## Task requirements
Rewrite everything in the listing from the line containing "Follow the ClipX" down to the line containing "tap(424, 83)", requests included, and add -29 to every click coordinate in the answers.

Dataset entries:
━━━━━━━━━━

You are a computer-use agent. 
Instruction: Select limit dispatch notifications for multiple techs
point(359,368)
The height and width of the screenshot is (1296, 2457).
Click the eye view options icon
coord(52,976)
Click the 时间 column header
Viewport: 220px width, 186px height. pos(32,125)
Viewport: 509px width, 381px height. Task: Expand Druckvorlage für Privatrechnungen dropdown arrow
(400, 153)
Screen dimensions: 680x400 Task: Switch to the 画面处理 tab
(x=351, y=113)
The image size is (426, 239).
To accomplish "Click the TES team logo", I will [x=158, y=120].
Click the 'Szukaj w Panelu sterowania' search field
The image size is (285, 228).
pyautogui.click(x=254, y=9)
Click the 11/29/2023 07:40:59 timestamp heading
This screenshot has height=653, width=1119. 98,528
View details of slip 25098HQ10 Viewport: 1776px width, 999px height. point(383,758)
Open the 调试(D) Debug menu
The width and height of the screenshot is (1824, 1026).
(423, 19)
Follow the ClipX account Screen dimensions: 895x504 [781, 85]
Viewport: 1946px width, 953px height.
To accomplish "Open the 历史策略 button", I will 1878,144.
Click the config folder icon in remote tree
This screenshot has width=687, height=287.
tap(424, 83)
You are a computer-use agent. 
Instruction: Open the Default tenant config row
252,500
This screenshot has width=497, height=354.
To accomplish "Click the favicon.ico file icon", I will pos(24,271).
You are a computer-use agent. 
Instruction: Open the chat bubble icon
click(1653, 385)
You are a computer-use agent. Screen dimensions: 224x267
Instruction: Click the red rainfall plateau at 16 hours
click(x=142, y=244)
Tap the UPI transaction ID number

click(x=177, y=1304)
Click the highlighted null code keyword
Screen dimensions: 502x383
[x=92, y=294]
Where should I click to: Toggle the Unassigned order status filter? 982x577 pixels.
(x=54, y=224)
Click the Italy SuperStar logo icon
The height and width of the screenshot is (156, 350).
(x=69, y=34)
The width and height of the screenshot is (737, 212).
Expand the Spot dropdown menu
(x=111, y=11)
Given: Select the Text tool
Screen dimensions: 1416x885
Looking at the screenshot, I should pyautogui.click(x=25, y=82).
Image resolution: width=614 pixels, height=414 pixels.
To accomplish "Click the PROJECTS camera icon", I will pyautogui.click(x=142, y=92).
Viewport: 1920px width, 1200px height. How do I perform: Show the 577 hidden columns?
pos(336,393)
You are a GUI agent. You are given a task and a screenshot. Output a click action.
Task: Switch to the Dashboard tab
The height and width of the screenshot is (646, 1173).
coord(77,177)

━━━━━━━━━━

## Answer in full
Follow the ClipX account Screen dimensions: 895x504 [752, 56]
Viewport: 1946px width, 953px height.
To accomplish "Open the 历史策略 button", I will 1849,115.
Click the config folder icon in remote tree
This screenshot has width=687, height=287.
tap(395, 54)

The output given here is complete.